The Hearth and Eagle reopened that August, and the taproom under Susan’s competent management quickly regained most of its old standing.
And at the same time Hesper left the factory. In quitting she denied herself the scene with Mr. Porterman which she had pictured so pleasurably. Her mother’s loan had squashed that indulgence. You couldn’t be rude to a benefactor. So she informed only Miss Simpkins and Mr. Johnson who were equally indifferent. She had been a good stitcher but now that the war was over, there were plenty to replace her. Yet she did see Amos after all, for on her last Saturday as she went to collect her pay, Johnson told her she was to report to Mr. Porterman’s office.
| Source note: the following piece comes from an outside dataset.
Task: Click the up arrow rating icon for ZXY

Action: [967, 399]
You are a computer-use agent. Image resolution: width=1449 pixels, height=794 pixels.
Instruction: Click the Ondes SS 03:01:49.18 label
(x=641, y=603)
Hesper raised her eyebrows, and knocked on Amos’s door. He rose from his mahogany roll-top desk as she entered, and said, “Good afternoon, Miss Honeywood,” in a formal voice.
The office was large and comfortable. It was carpeted in red lozenges. The two armchairs were of mohair and walnut veneer, and there were three framed chromos hanging against the green and yellow roses of the wallpaper. The windows were draped in brown plush fringed with woolly brown balls and excluded much daylight. So the lamps were lit— female draped figures made of plaster of Paris whose raised arms supported the frosted lamp globes.
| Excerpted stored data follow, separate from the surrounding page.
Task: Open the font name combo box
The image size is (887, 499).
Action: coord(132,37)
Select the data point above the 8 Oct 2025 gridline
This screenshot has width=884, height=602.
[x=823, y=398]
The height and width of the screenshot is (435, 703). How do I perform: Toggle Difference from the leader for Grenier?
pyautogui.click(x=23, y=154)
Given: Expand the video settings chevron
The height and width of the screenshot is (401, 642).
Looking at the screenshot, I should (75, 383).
He does himself well, Hesper thought, and said “Good afternoon.”
Amos indicated a chair and sat down. He wasn’t very sure why he had summoned her, nor did he know what to say, now that she was here.
“Johnson tells me you’re leaving us—” he said abruptly. “Too bad, you’ve made quite a good record.” He hadn’t meant to strike that tone at all—condescending, owner to factory hand. But it was her own attitude that embarrassed him. Always remote, when it wasn’t actually hostile.
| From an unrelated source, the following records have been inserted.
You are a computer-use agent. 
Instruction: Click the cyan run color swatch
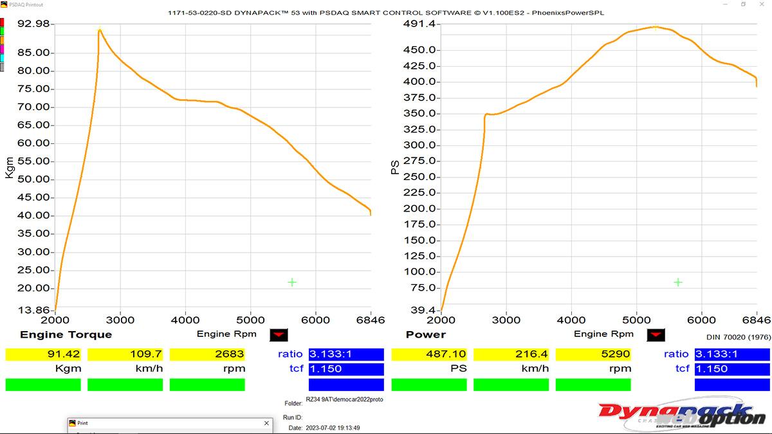pos(2,58)
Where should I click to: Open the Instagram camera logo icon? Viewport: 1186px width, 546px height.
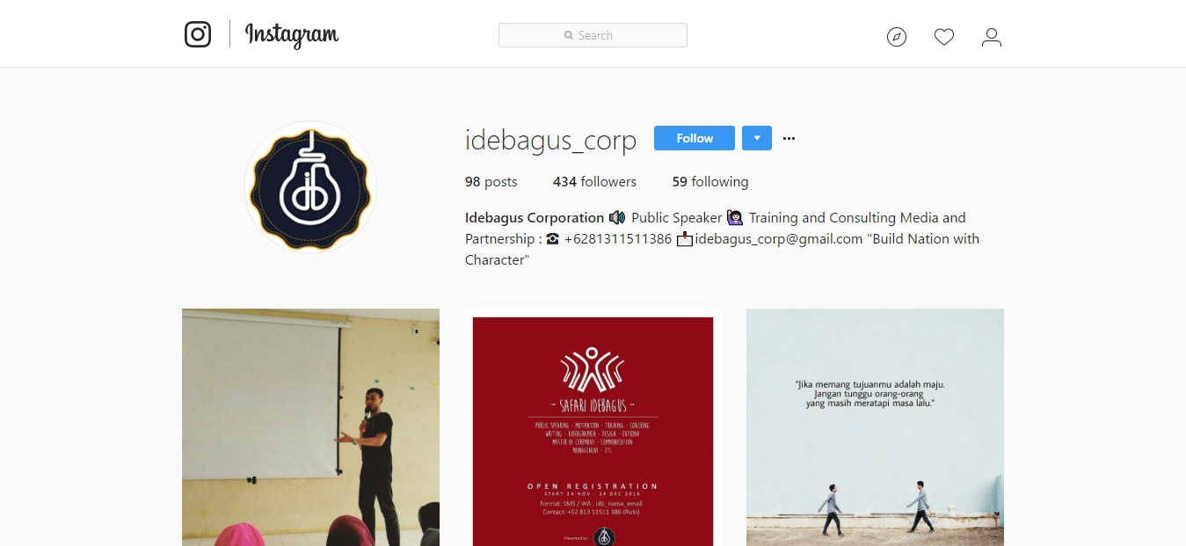(198, 34)
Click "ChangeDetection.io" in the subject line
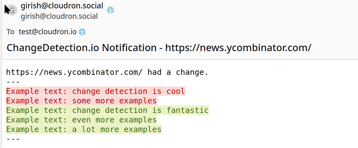This screenshot has width=358, height=148. [53, 48]
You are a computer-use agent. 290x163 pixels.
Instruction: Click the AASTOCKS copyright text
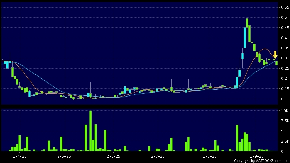pyautogui.click(x=261, y=161)
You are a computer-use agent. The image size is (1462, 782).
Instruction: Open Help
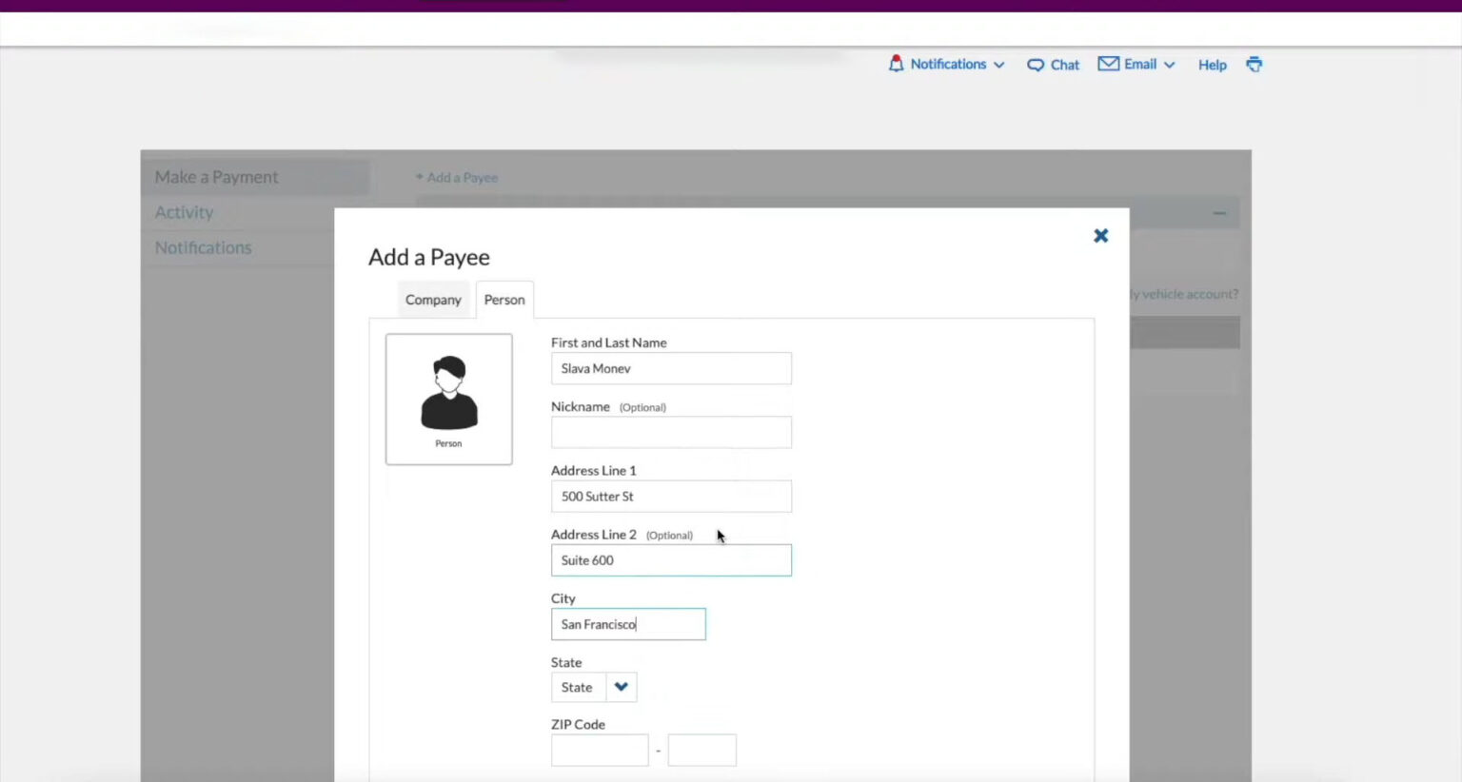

“Yes. I’m going home to help Ma with the Inn,” she said. “We’re grateful for the loan.” Her hazel eyes passed over his face and rested on a snow-scene paper weight on his desk.
“Purely a matter of business—” he said, more ungraciously than he meant to.
“Oh, I’ve no doubt of that—” she answered with faint sarcasm. “But thanks anyhow.”
She wasn’t as handsome as he had sometimes thought, and he had been very conscious of her during his inspections of the stitching room. She sat awkwardly in the armchair, she was too pale, and thin, her cheekbones and jaw too prominent. And yet, he couldn’t take his eyes off her.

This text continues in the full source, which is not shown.